Although there are plenty of guides to explain WireGuard, this summarizes my best understanding of the meaning of these fields. There may be additional ways to configure the VPN, but following this advice will result in a working secure configuration.

[Interface] Section

  • PrivateKey: Private key for this computer. WireGuard uses this key to encrypt data sent to its peer, and decrypt received data. WireGuard displays the corresponding PublicKey (which you’ll enter into the peer) at the top of the window.
  • Address: Address for the VPN tunnel interface on this computer. Use a /32 address chosen from an address range that not is in either this network or the peer’s network. (This example uses 10.0.10.2/32 for this end. The peer (not shown) is 10.0.10.1/32. They were chosen because the 10.0.10.0/24 subnet is not in use on either side of the tunnel.)
  • DNS: (Optional) Address(es) of DNS servers to be used by this computer. It’s OK to leave this out – by default, WireGuard will use the underlying OS DNS servers.
  • ListenPort: (Optional) WireGuard listens on this port for traffic from its peer. It’s OK to leave this out – by default, WireGuard will select an unused port.

[Peer] Section

  • PublicKey: The public key of the remote peer. WireGuard uses this key to decrypt the packets sent from the peer, and encrypt packets sent to the peer.
  • PresharedKey: (Optional) This key will be used to encrypt the session. If specified, it is used in lieu of the public/private key pair for the peers.
  • AllowedIPs: A comma-separated list of IP (v4 or v6) addresses with CIDR masks which are allowed as destination addresses when sending via this peer and as source addresses when receiving via this peer.
  • Endpoint: (Optional) The address (or DNS name) and port of the remote peer. If specified, this peer will attempt to connect to the endpoint periodically.
  • PersistentKeepalive: (Optional) The number of seconds this peer waits before sending another keep-alive message. These messages “keep the session alive” through NAT.

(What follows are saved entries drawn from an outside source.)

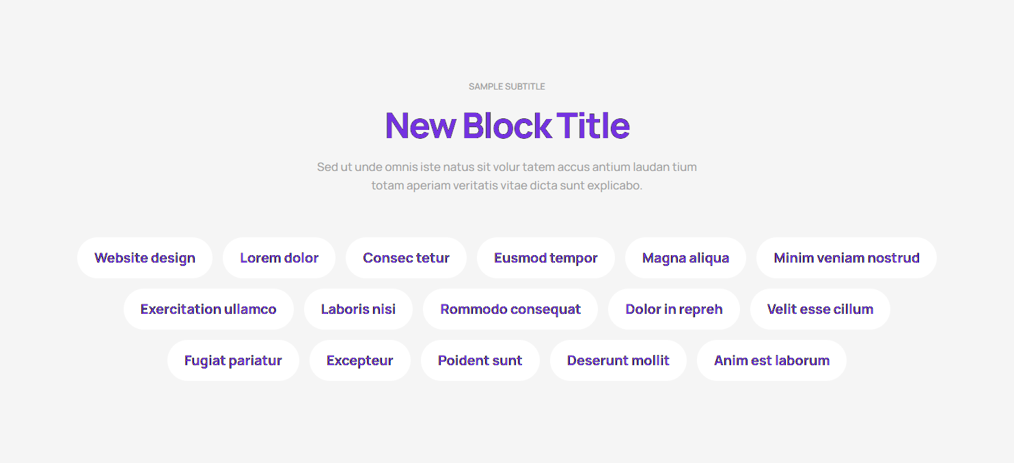Viewport: 1014px width, 463px height.
Task: Open the Consec tetur tag
Action: click(406, 258)
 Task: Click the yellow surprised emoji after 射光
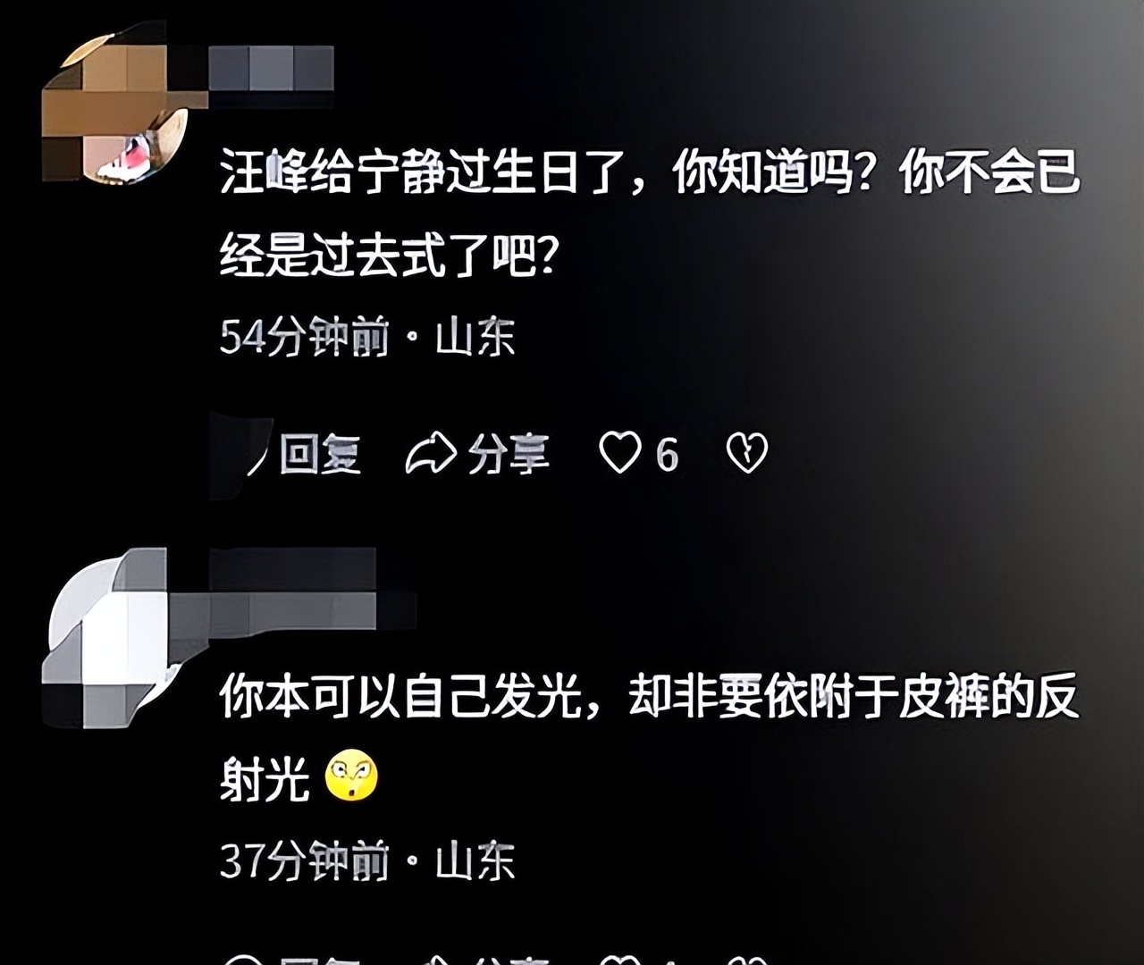click(x=351, y=776)
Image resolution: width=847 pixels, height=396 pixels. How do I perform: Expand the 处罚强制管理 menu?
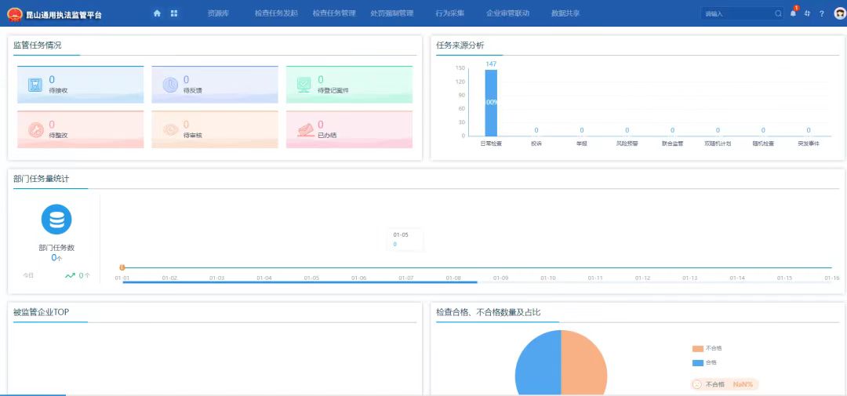pyautogui.click(x=391, y=13)
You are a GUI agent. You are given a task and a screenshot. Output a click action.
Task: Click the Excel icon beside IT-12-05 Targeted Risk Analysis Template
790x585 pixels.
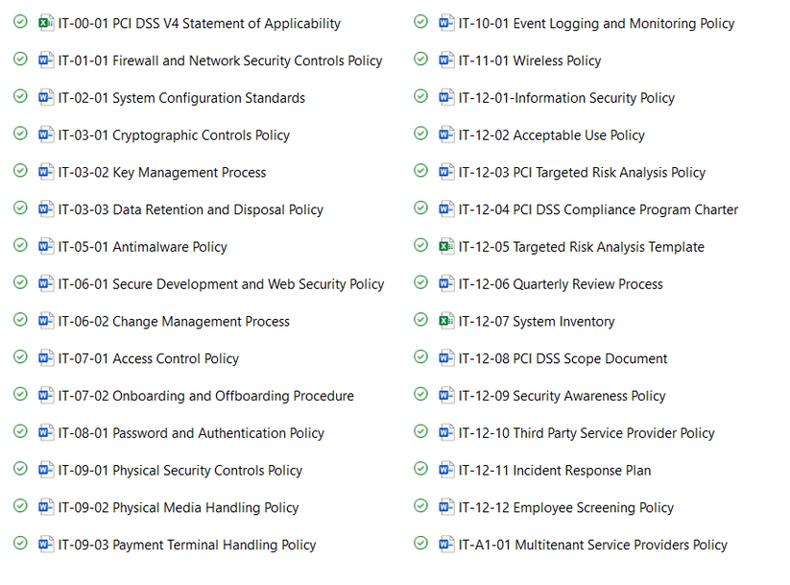(x=446, y=247)
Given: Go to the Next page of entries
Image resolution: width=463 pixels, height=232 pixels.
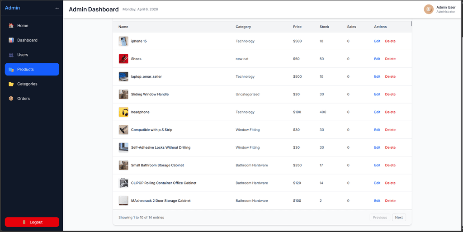Looking at the screenshot, I should 398,218.
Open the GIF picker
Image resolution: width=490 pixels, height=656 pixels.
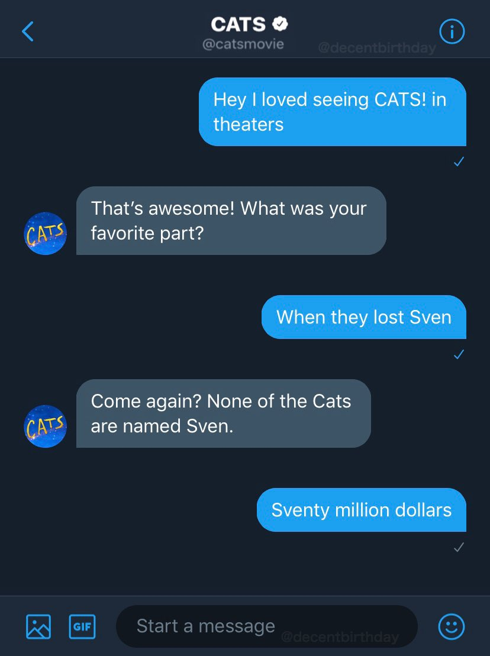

I would appreciate comments on these descriptions so I can make them more helpful/useful.

Additional Thoughts

The following thoughts are refinements to the advice shown above.

    • The example above only allows traffic to/from the 192.168.4.0/24 and 172.30.42.0/24 subnets to travel through the tunnel. To send all traffic through the tunnel (say, to avoid prying eyes of your ISP, etc), you can set the AllowedIPs to 0.0.0.0/0. To send all IPv6 traffic through the tunnel, add ::/0
    • It neither necessary nor recommended to include the peer’s Address in the AllowedIPs list.
    • Although both Endpoint and PersistentKeepalive are listed as optional, you normally set both when using the macOS WireGuard client. Activating the tunnel (from the WireGuard menu), causes WireGuard to begin sending Keepalive packets to the Endpoint, which starts up the tunnel.
    • Dealing with NAT. If your ISP requires your remote peer to be behind NAT, you must configure your ISP’s router/modem to pass the WireGuard packets through. The setup varies from ISP to ISP, but in general, you’ll need to set up some kind of “virtual server”, “DMZ”, or “port forwarding” in the ISP router/modem to pass the WireGuard packets (on the port specified in the Endpoint) to the peer device.